## [What you need to do]
Every line of the entries that holds the word "accomplish" is to be copied.

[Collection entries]

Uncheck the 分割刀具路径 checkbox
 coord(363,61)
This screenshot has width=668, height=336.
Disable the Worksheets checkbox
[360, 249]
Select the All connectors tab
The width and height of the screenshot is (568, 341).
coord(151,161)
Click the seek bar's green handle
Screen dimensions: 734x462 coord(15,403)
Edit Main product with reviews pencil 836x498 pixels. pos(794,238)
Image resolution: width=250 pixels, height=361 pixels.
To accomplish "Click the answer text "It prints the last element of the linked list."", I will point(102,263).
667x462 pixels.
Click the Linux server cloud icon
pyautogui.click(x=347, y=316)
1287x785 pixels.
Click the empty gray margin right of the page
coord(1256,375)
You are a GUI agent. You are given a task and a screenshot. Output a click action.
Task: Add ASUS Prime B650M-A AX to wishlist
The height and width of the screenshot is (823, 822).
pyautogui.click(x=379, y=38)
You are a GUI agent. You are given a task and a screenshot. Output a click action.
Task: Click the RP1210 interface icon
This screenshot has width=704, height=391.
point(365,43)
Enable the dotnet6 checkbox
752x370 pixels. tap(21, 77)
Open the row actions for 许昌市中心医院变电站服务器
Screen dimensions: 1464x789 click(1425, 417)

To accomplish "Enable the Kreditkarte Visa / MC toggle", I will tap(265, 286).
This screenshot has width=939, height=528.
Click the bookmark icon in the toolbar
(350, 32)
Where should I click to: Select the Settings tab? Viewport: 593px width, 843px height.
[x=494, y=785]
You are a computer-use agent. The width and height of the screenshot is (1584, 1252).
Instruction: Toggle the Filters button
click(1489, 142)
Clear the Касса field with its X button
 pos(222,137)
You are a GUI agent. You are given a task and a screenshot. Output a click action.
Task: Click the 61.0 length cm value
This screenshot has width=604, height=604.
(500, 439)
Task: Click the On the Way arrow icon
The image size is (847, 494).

## [Answer]
To accomplish "Click the answer text "It prints the last element of the linked list."", I will point(102,263).
To accomplish "Enable the Kreditkarte Visa / MC toggle", I will tap(265, 286).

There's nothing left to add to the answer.